A Commitment to the Core

This is the final post in a series based on Wayne Mack’s book Strengthening Your MarriageOur small group’s couples have been walking through this Bible study together covering these important subjects:

A Godly Marriage — Godly marriages reflect God’s design.
A Husband’s Love — To be the love she needs and God commands him to be.
Learning to Communicate — Twelve ways to maintain good marital communications.
Financially One — Five financial principles for the married couple.
A Real and Sustained Romance — Increasing intimacy between the husband and his wife.
Raising Children with Honor — Developing honor inside and outside the home.

In each lesson, one verse remains constant: “For this reason a man shall leave his father and his mother, and be joined to his wife; and they shall become one flesh” (Gen 2:24). It is this instruction that advises us in all areas of our marriage. Verbal, physical, emotional—and spiritual oneness.

Marriage, when practiced as God has defined and designed it, will result in an exclusive and uncommon oneness (“one flesh”). Dr. Mack emphasizes this consistently throughout his book:1

1147775Marriage is a unique human relationship. Good friend-to-friend relationships are beautiful and rewarding experiences. Good parent-child relationships are emphasized throughout Scripture by precept, illustration, and example. But, according to the Word of God, no other human relationship should receive the attention or provide the satisfaction that marriage does.

Marriage was ordained by God as a unique relationship for unique purposes to provide unique fulfillment in the context of a unique intimacy.


Our group’s discussion yesterday revolved around the value of the local body of Christ. Do we love the church as much Christ did? (He died for it.) Do we see it as the greatest place to be on a Sunday morning?

There are innumerable blessings for the two who sincerely love the church. That is, the husband and wife belonging to a local church body where they are known, loved, and serving.

Benefits will abound for the husband and wife who serve. Just ask a committed couple in the core of the church. Seriously! Pull them aside and ask how the church has strengthened their marriage over the years. You’ll likely hear that it has promoted oneness. Fostered new growth. Even protected them in their struggles.

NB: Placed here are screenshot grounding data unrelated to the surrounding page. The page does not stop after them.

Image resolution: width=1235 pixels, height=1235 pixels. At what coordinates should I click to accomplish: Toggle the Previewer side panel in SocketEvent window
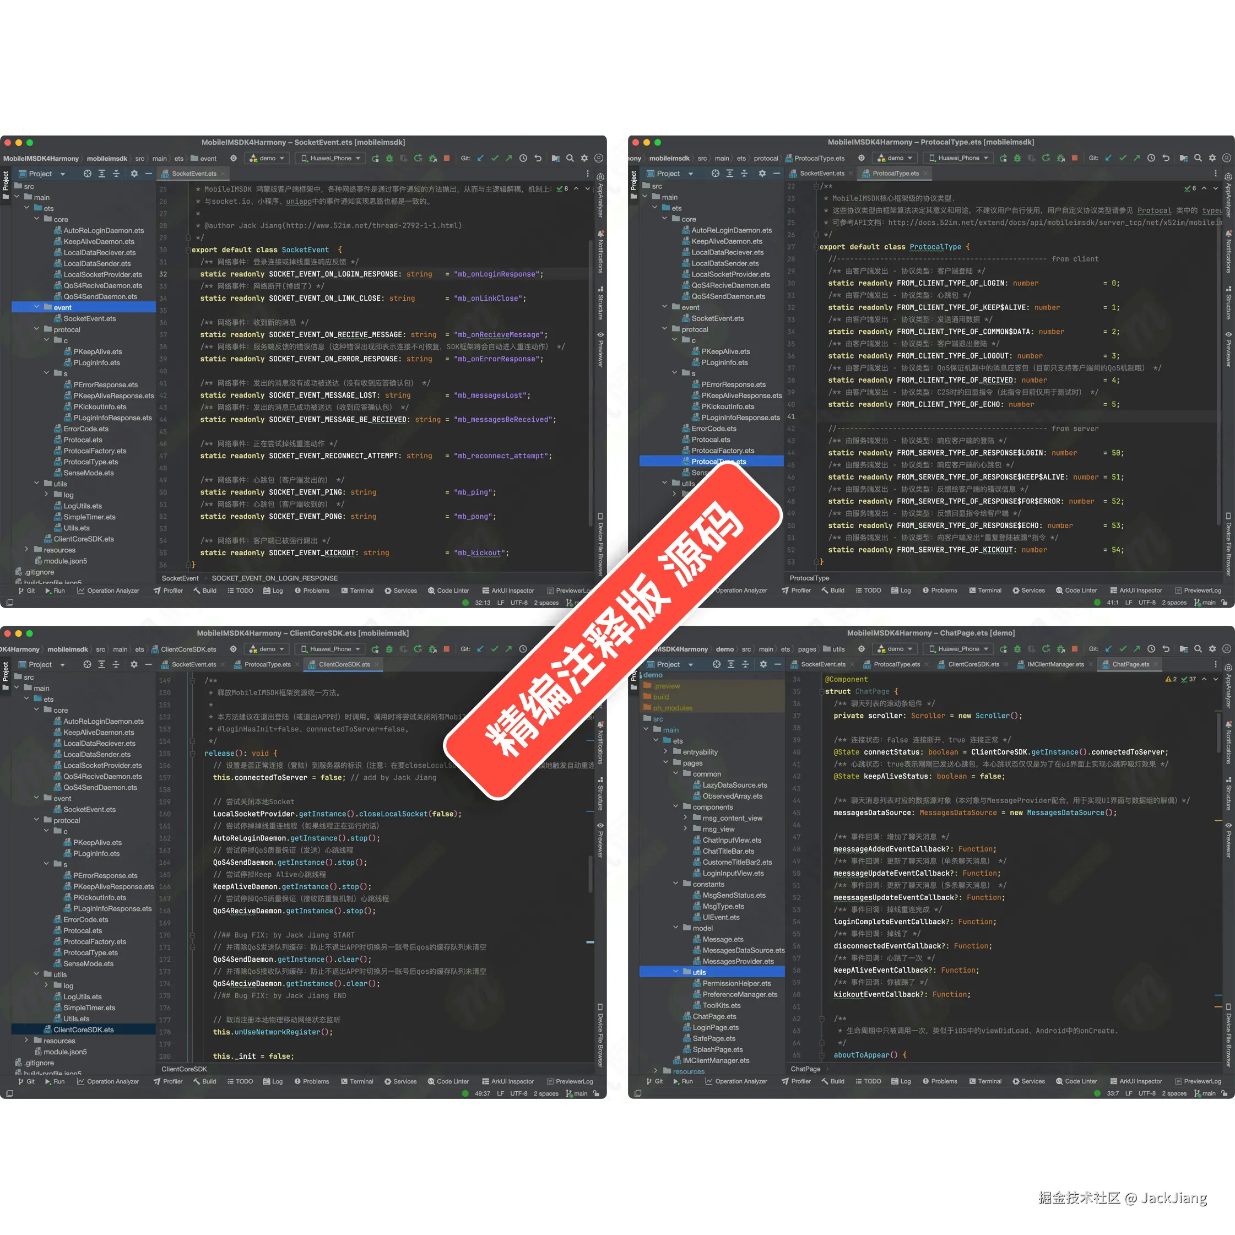(x=600, y=349)
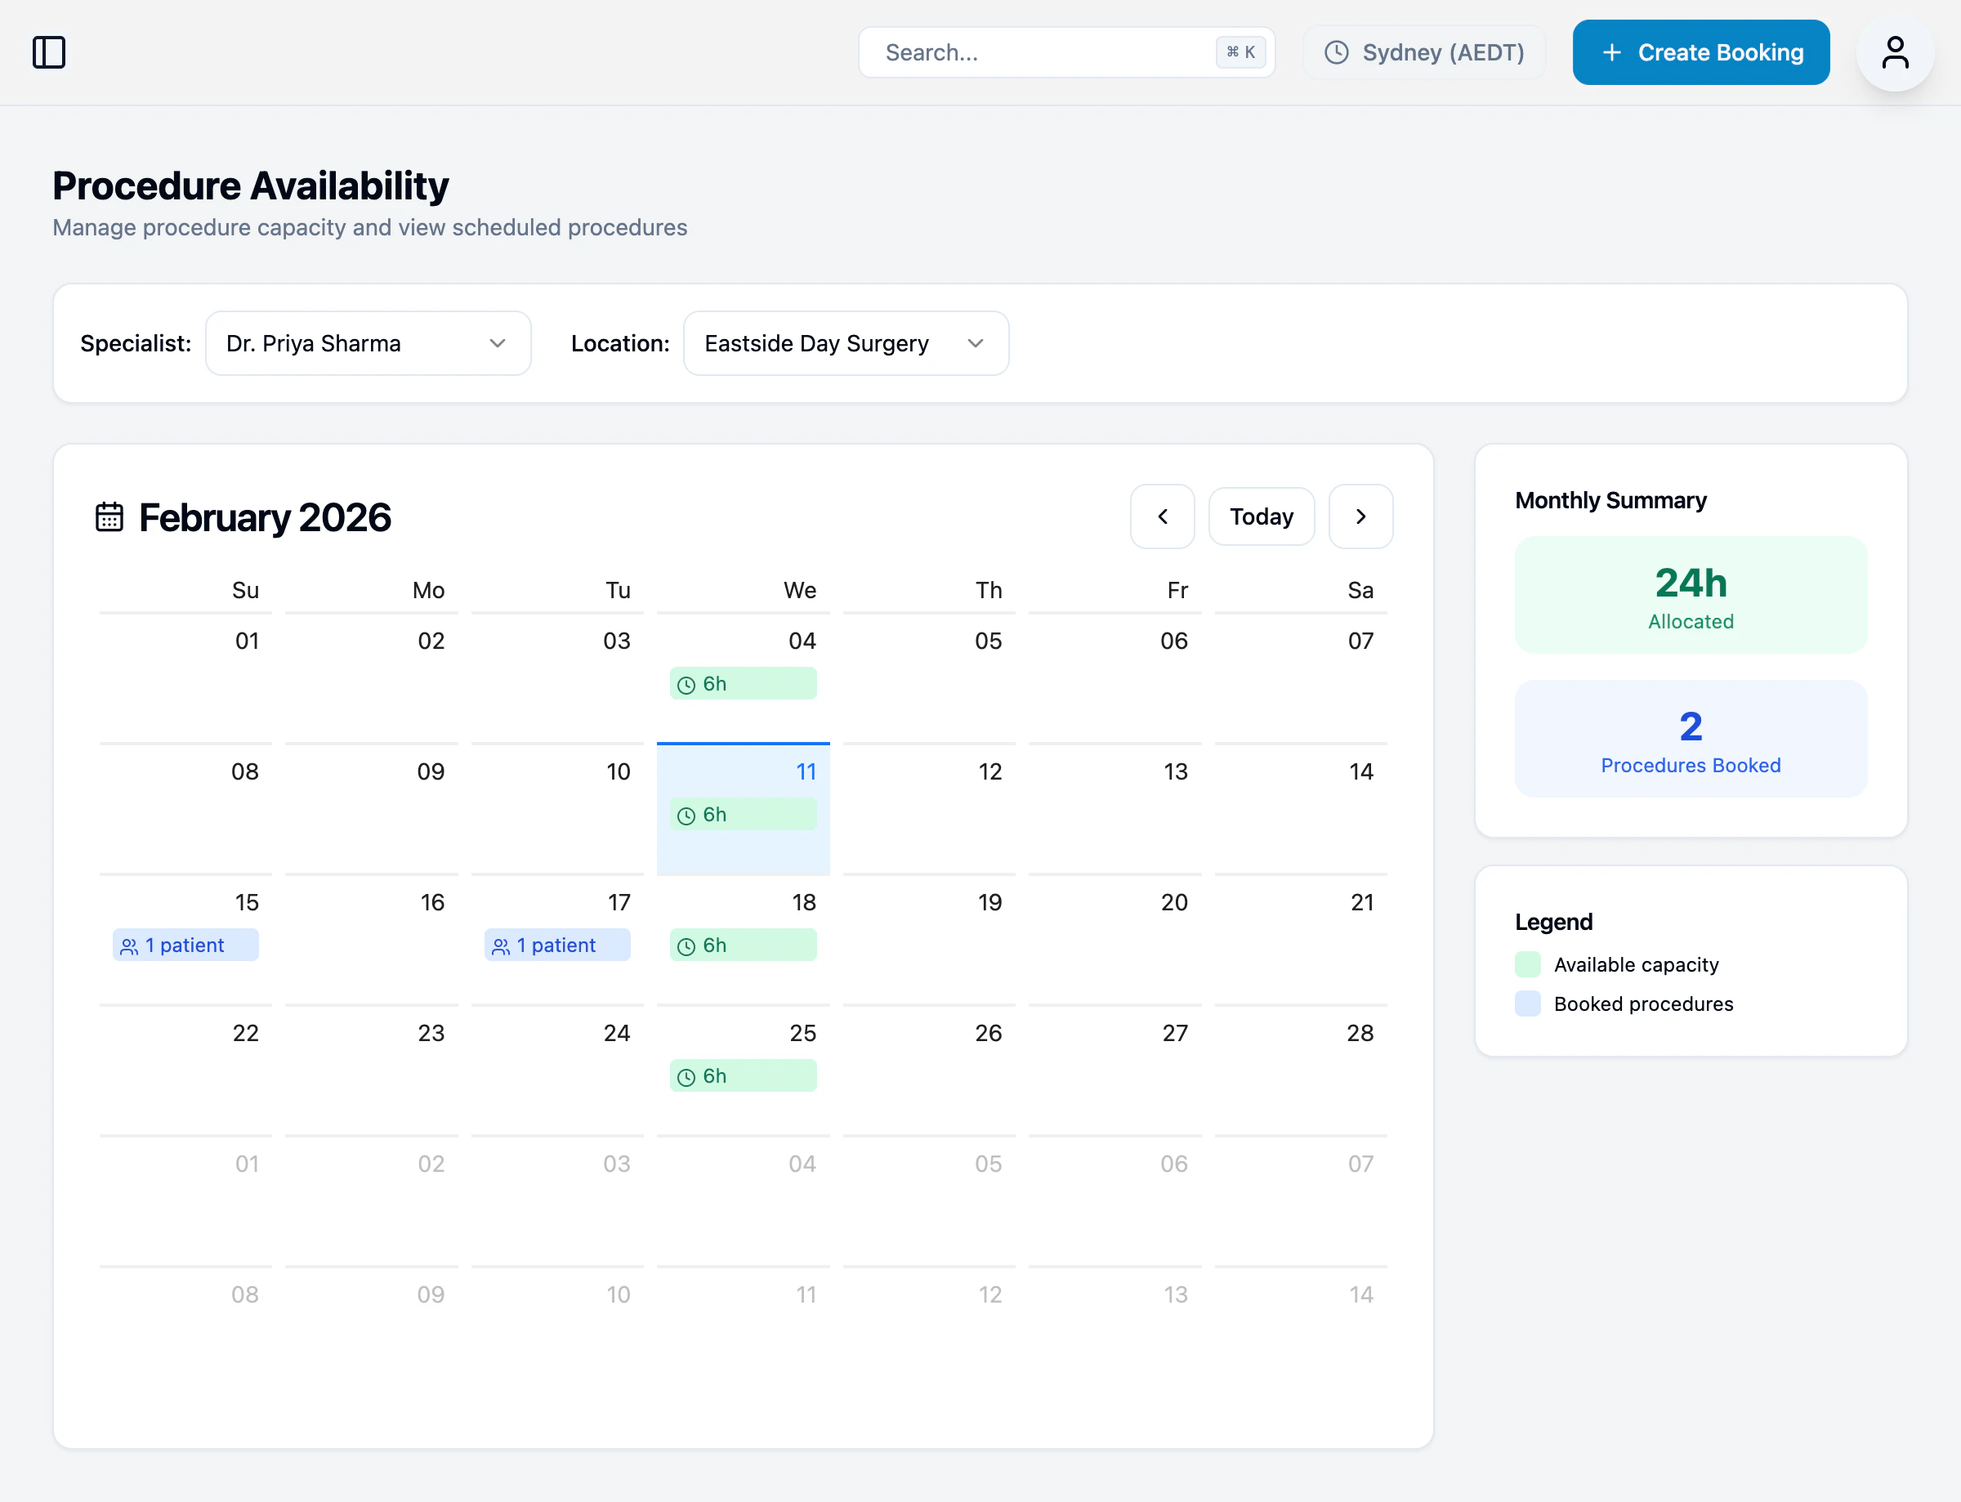The height and width of the screenshot is (1502, 1961).
Task: Jump to Today in the calendar
Action: coord(1261,516)
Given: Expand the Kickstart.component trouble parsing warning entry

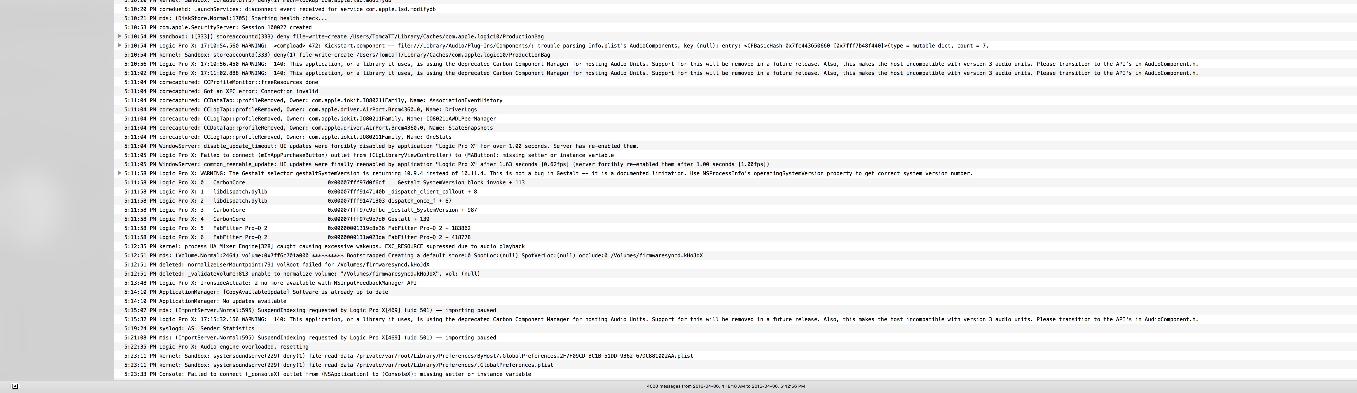Looking at the screenshot, I should pos(120,45).
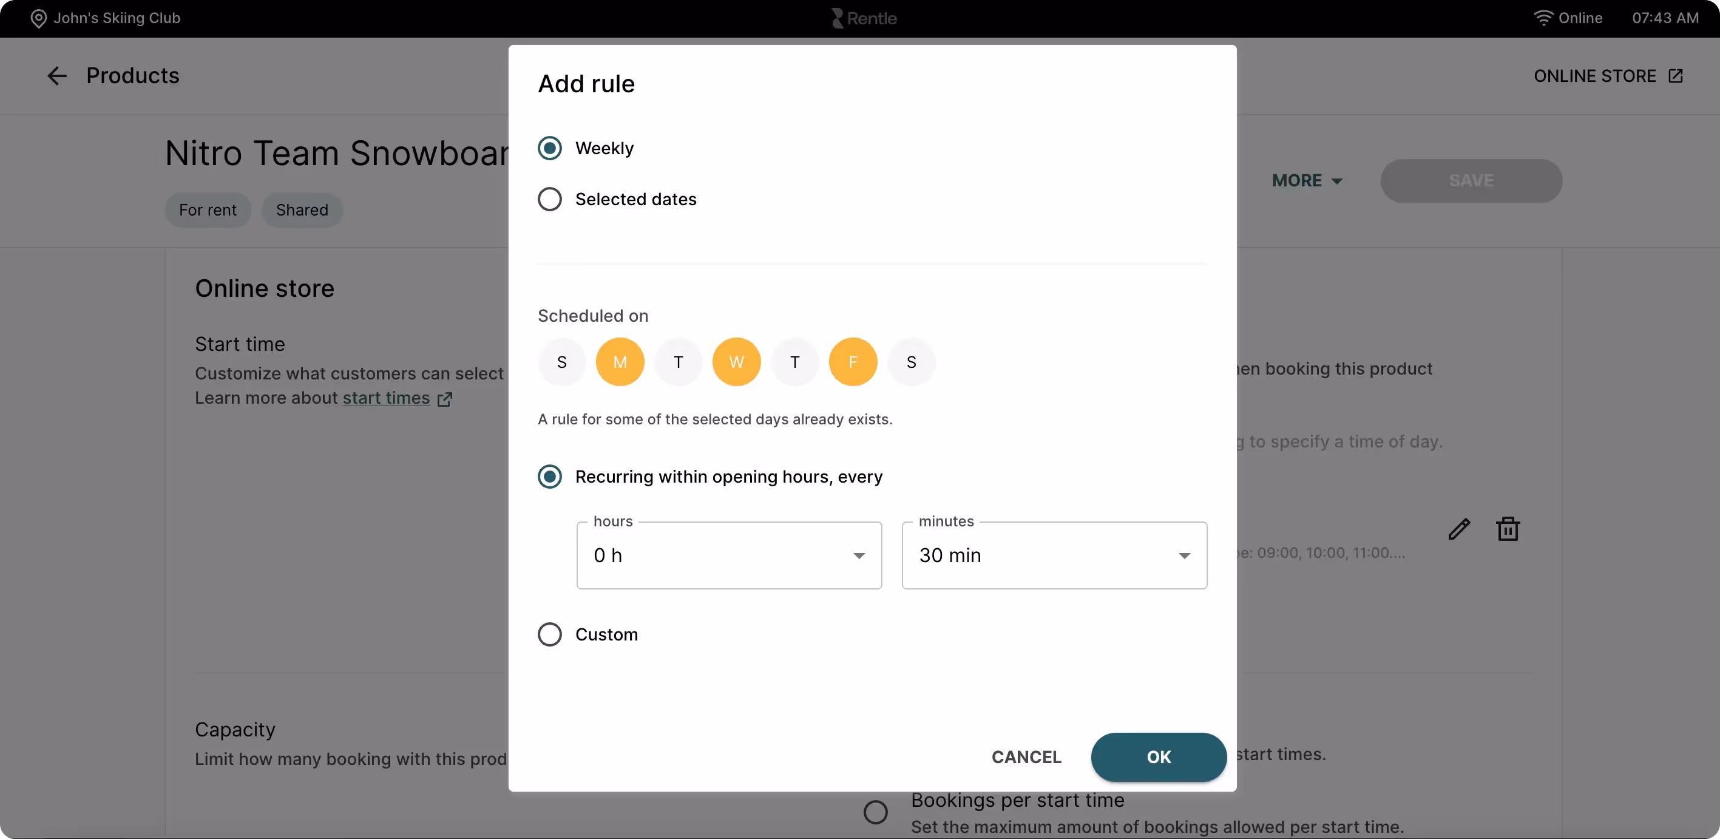Expand the hours dropdown
1720x839 pixels.
click(x=729, y=555)
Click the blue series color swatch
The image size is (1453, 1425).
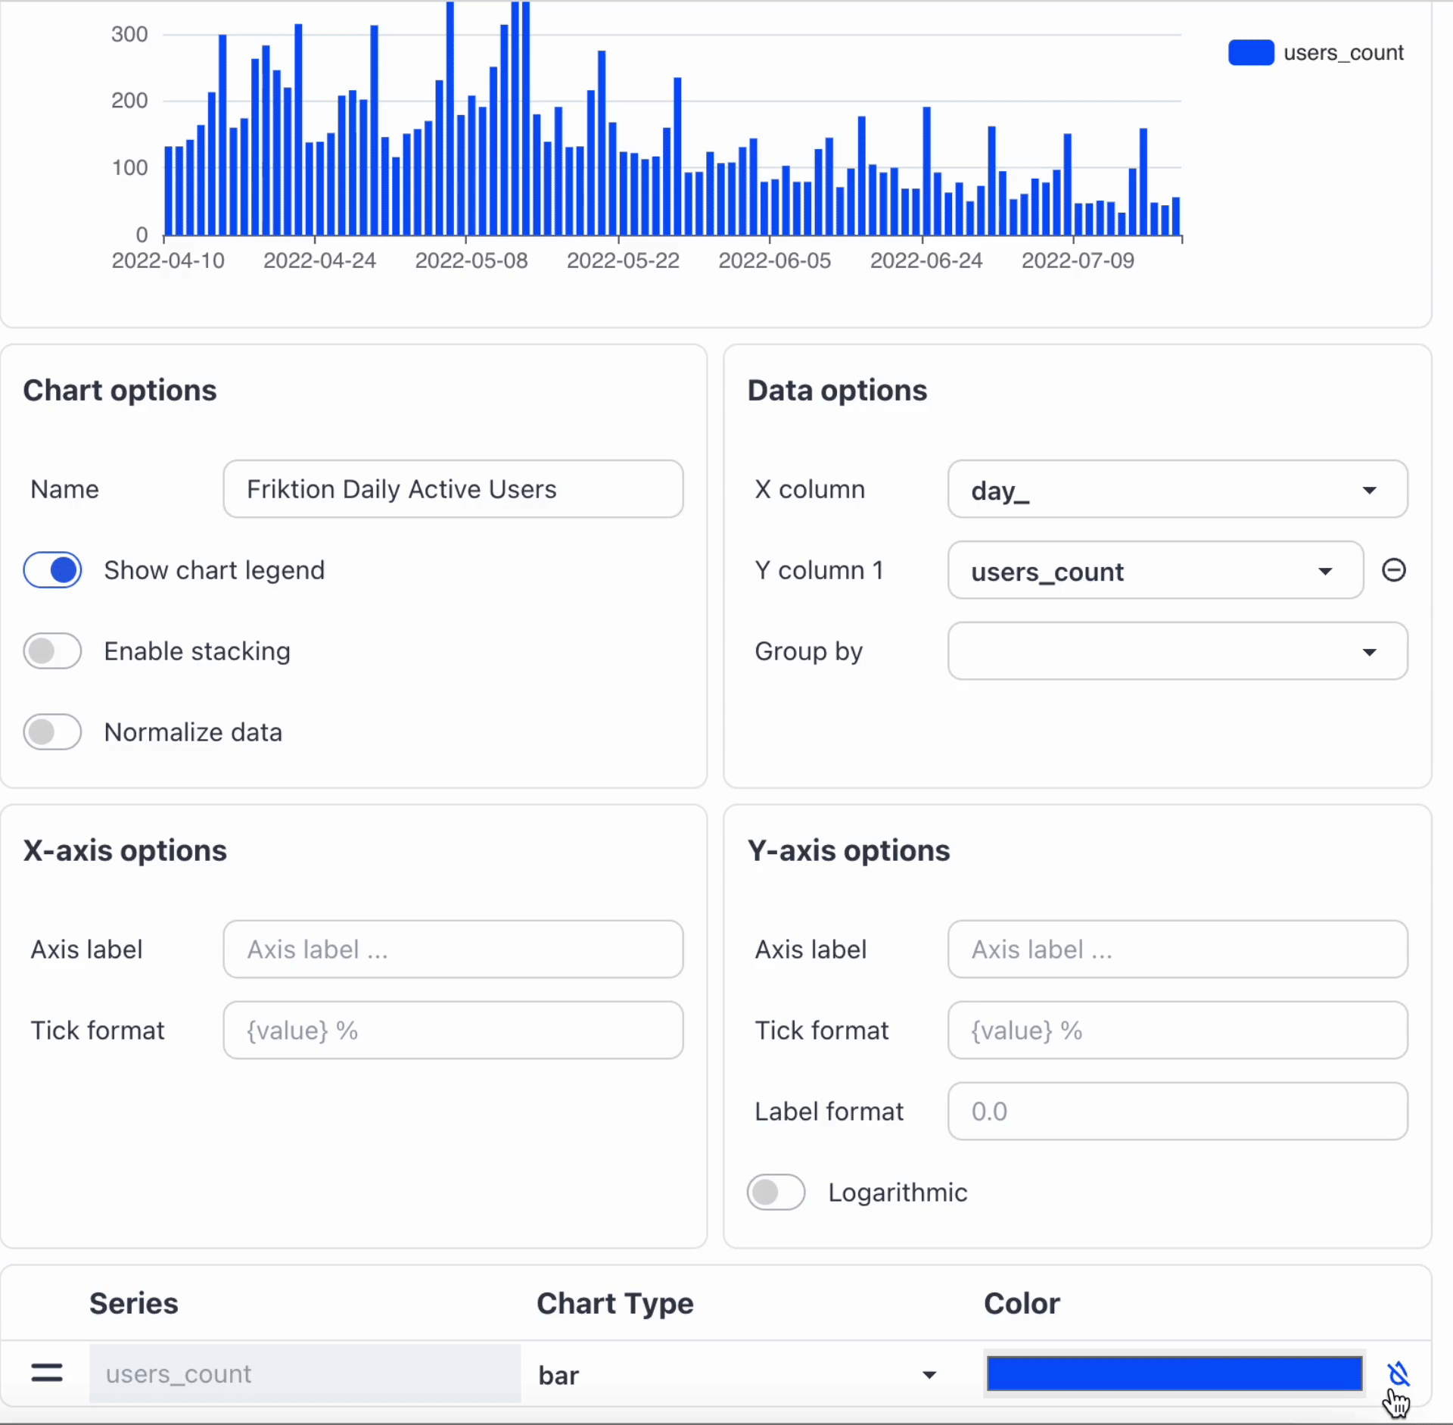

It is no wonder that Paul ended his epistles with words like, “Greet Philologus, Julia, Nereus and his sister, and Olympas and all the Lord’s people who are with them” (Rom 16:15). He was grateful for those who had committed to live inside the core, not the fringe, of the local church.

Why? Because that is where lasting friendships occur. Where transparency and a shared life exist. Where men and women of God can grow in godliness under and alongside others.

Anecdotally,  I wish I could share in here the number of married couples who have sought this godly counsel, but never bought it. They would nod in agreement when we would explore passages on the accountability, edification, fellowship, instruction, and joy that is to be found in such a commitment—but their practice was casual at best. Even worse, many of these couples are no longer together.

“For better or worse… in plenty and in want… in joy and in sorrow… in sickness and in health… as long as you both shall live….” there is true hope for the husband and wife who yield in submission to God’s biblical principles. Evaluate with your spouse whether you are truly a part of the church’s core or simply standing in the fringe. There is no better time to do so.

Mack’s book wisely closes with these words:

God’s stated purpose for marriage is deep, total unity, and it can become a glorious reality in the here and now.

1 Mack, Wayne A. Strengthening Your Marriage, second edition 1999 (Phillipsburg: P&R Publishing, 1977). 185.